* Task list *
A – Reproduce the stretch from "In both features, the" through "created and destroyed." in the inline volume page below, word for word.
B – Pick up the page on Pod inline volume support after its last sentence and keep writing it.

Pod Inline Volume Support
Status
CSI Ephemeral Inline Volumes
Status | Min K8s Version | Max K8s Version |
---|---|---|
Alpha | 1.15 | 1.15 |
Beta | 1.16 | 1.24 |
GA | 1.25 |
Generic Ephemeral Inline Volumes
Status | Min K8s Version | Max K8s Version |
---|---|---|
Alpha | 1.19 | 1.20 |
Beta | 1.21 | 1.22 |
GA | 1.23 |
Overview
Traditionally, volumes that are backed by CSI drivers can only be used
with a PersistentVolume
and PersistentVolumeClaim
object
combination. Two different Kubernetes features allow volumes to follow
the Pod's lifecycle: CSI ephemeral volumes and generic ephemeral
volumes.
In both features, the volumes are specified directly in the pod specification for ephemeral use cases. At runtime, nested inline volumes follow the ephemeral lifecycle of their associated pods where Kubernetes and the driver handle all phases of volume operations as pods are created and destroyed.

* Material shown *
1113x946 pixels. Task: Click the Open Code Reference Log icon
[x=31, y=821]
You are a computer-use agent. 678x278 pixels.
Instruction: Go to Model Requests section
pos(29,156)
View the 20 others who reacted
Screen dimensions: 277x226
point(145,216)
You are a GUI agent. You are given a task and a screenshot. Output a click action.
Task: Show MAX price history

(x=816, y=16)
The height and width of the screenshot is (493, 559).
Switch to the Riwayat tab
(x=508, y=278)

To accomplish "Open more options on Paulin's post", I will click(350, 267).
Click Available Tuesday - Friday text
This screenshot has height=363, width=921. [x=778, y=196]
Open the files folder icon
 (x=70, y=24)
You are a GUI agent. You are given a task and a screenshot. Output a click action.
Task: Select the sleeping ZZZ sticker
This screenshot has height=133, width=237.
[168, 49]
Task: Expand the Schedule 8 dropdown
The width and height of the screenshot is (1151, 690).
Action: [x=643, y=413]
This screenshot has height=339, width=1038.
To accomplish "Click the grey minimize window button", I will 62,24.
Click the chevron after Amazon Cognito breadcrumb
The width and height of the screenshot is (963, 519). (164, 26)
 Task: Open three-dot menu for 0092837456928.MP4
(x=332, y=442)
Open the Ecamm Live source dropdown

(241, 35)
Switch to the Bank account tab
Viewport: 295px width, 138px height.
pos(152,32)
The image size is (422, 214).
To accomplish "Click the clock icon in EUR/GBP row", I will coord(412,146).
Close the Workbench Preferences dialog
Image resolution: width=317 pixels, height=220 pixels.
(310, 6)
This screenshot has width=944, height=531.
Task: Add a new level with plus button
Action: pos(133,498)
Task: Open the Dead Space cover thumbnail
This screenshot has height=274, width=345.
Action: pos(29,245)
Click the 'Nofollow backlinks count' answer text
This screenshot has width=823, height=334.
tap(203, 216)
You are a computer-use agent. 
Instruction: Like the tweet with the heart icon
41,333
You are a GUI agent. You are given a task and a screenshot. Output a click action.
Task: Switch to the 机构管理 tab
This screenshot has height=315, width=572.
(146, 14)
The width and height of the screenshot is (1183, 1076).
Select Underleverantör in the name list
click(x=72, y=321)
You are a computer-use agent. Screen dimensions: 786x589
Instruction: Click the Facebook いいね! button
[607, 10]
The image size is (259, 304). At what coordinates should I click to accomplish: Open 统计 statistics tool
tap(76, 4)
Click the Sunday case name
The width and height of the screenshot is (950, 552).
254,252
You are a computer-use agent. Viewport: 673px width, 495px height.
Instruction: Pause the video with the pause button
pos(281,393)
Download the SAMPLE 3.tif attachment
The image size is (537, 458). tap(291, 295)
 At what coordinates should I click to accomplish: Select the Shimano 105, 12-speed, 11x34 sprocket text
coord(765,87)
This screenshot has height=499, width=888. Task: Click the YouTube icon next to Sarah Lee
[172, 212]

* Final answers *
A –
In both features, the volumes are specified directly in the pod specification for ephemeral use cases. At runtime, nested inline volumes follow the ephemeral lifecycle of their associated pods where Kubernetes and the driver handle all phases of volume operations as pods are created and destroyed.

B –
However, the two features are targeted at different use cases and thus have different APIs and different implementations.
See the CSI inline volumes and generic ephemeral volumes enhancement proposals for design details. The user facing documentation for both features is in the Kubernetes documentation.
Which feature should my driver support?
CSI ephemeral inline volumes are meant for simple, local volumes. All parameters that determine the content of the volume can be specified in the pod spec, and only there. Storage classes are not supported and all parameters are driver specific.
apiVersion: v1
kind: Pod
metadata:
name: some-pod
spec:
containers:
...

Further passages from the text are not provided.